Some tech news part 2

Scott Martens Scott.Martens at eng.sun.com
Tue Mar 14 10:26:18 PST 2000



> > In any event from what I gathered of the Rose interview, B.Joy is
> > worried about the convergence of genetics, nanotechnology, and
> > robotics (did he see Matrix and believe it?)...the
> > problem isn't science, knowledge or technology---but the very economic
> > system he has manipulated to prosper in: Kapital. That and of course
> > the patent and copyright policies and laws he was instrumental in
> > creating. (The devil is never who you think he is, eh, Bill?)
>
> At this point, I don't buy an argument that the "open source" folks are on
> the angelic side of the socialist-capitalist divide, while Bill Joy and Sun
> are in the pits of exploitation hell. Open source folks have embraced
> billion-dollar IPOs, collaboration with megacorporations and increasingly
> (Richard Stallman to the eccentric contrary) an ideology of libertarian
> anti-government attitudes that frankly make the whole open source model
> suspect. If open source just evolves as a little free open space that binds
> together mega-capitalist endeavors through unified standards, it is hardly
> as radical as its proponents claim.

The libertarian ideology of the open-source people is about as deep as Trotskyism was among hippies. Give them a little bit of time and money, and suddenly the ideology disappears. The contradiction of opposing intellectual property restrictions and supporting an anacronistic Austrian view of economics has already caught up with the smart ones, and the others will deal with it when they grow up.


> And, if there is no public economic support for its development, and, as Joy
> notes, there is no way for innovators to control or make money from their
> additions, it becomes unclear who will contribute to its development. Or
> rather, it is easy to suspect that those who contribute will be heavily
> self-interested actors pushing those "open standards" in directions that
> benefit their for-profit endeavors tied to its standards.

Read slashdot.org for a while, and you will see a lot of hard-core open-source people very unhappy with the corporatisation of their community.


> In the article posted, Eric Raymond upholds the banner of the "right to
> fork" standards, which is great for techie programmers looking for cool
> code, but sucks for consumers looking for standards that are compatible
> across the board. One reason Microsoft dominates is because, however much
> it sucks, people know that Bill Gates is forcing a wide range of programmers
> to be compatible together, which makes up for its sucky standard. Since
> most open source advocates like Raymond think any public regulation to
> encourage compatible standards violates their "right to fork", they
> contribute just as much to the capitalist competitive model of production,
> just in a different business model.

Open-source people are pretty divided over how they see standards. There is an aphorism among coders: "The best thing about standards is that there are so many to choose from." Standards organisations usually require some kind of cash contribution to sit on their committees, so they tend to represent corporate interests in some ways. Still, the politics of the standards process is complicated. Microsoft often defects by selecting a working draft of a standard, building a medicre product on it quickly, then coming back to the standards committee and claiming that their version of the standard ought to become official (no matter how flawed) because they already have a user base for it.

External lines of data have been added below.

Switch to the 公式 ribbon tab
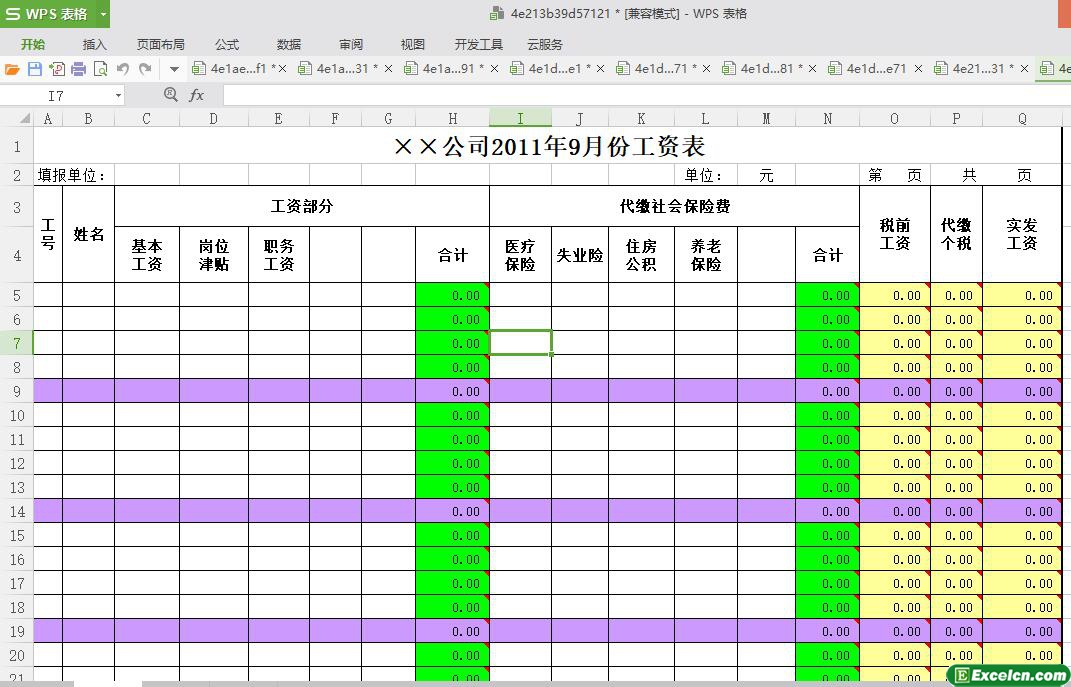The image size is (1071, 687). 227,44
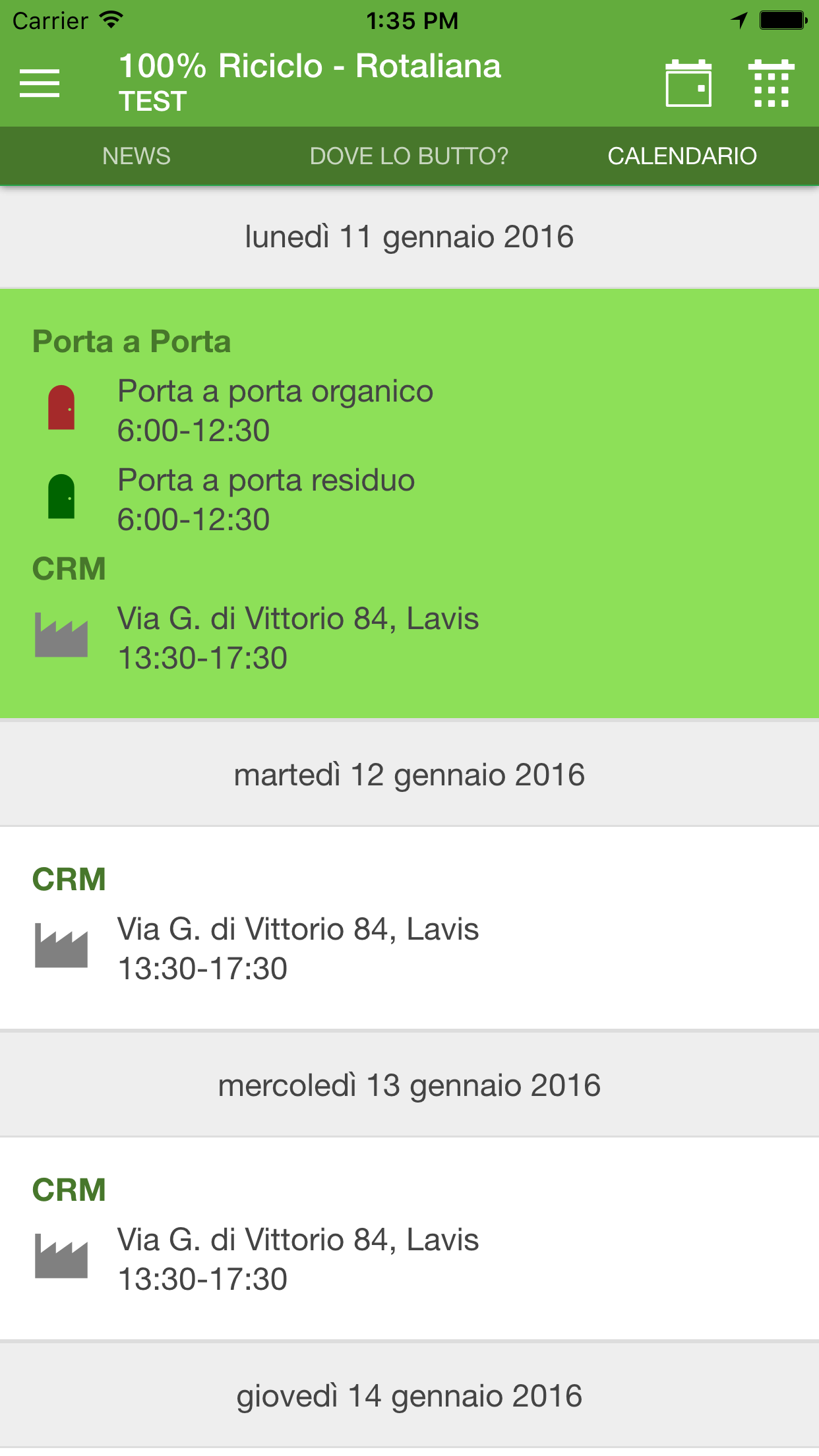Tap the Wi-Fi indicator in status bar
Image resolution: width=819 pixels, height=1456 pixels.
pyautogui.click(x=112, y=20)
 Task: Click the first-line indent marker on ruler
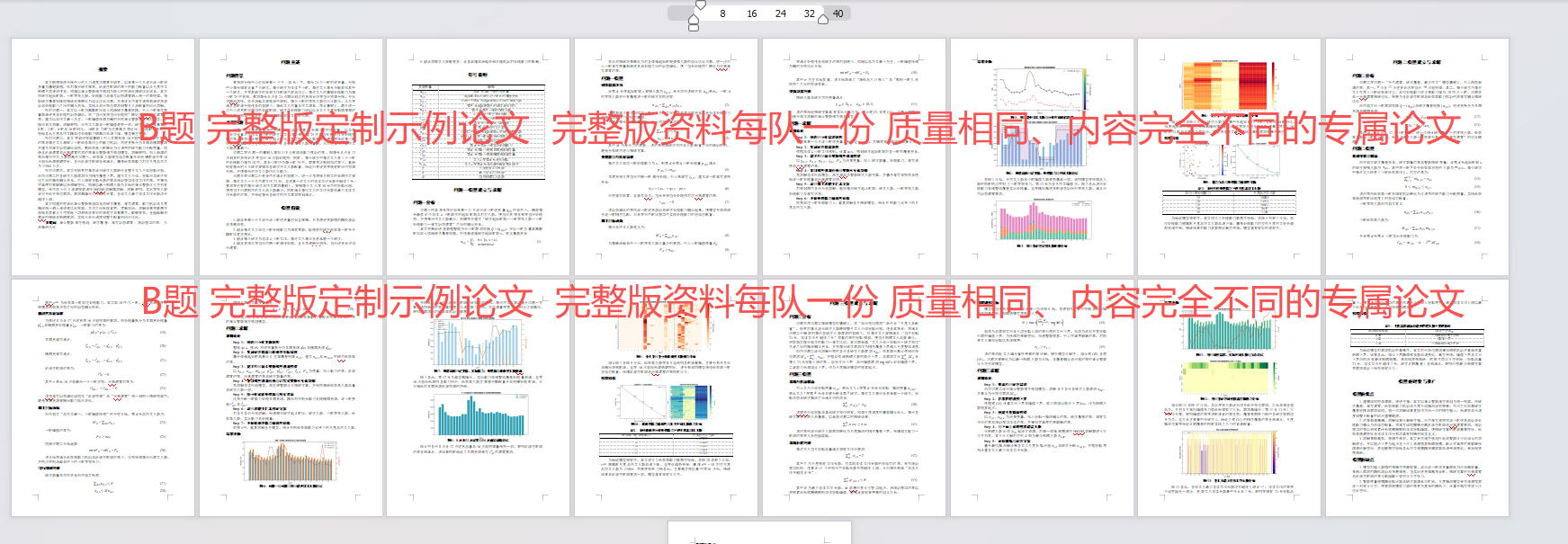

Besides, Eric Raymond is not universally loved. His politics alienate him to a large portion of the user community.


> I frankly am more impressed with Bill Joy's history in the 1980s of building
> Sun Microsystems while working with public authorities like ARPA, the NSF
> and government contracting authorities to create public standards that help
> spread compatible UNIX standards and Internet protocols across academic and
> industry computers. That broke down in the early 90s, but it helped set the
> stage for the Internet's growth. Of course, it made Sun wealthy as well,
> but it seemed as public-interested a model, if not more so, than the new
> open source IPO advocates who spurn a strong public sector involvement far
> more than Sun did in the 1990s.

Note my e-mail address. :^) (Also note that I can't speak for my employers in any capicity whatsoever.) Sun is one of the better shops for open systems, but yes, we're in it for the money.


> If there is going to be a real socialist oriented approach to computer
> standards, it will need a large component of non-programmers and community
> activists, since at this point, most of the major programming activists are
> too enmeshed in the whole range of business deals to be speaking for
> anything other than their own general "business model", as they often now
> say.

Here I disagree. The biggest problem open source has right now is a proliferation of people who have opinions, but who don't write code. Corporate software outfits have the same problem, in the form of non-technical managers. Letting everyone in on design decisions is the road to gridlock. The current system, for all its flaws, doesn't work so badly.

A better place to look for a more socialist software market might be to try to find a way of funding free software work, without creating what is usually called a moral hazard. A "software tax" levied on balnk media, which is redistributed to open source projects on the basis of some kind of public vote might be one approach. There ought to be others.

However, the general open source policy that if you don't code, you don't get to have a say, is a good policy and an important one.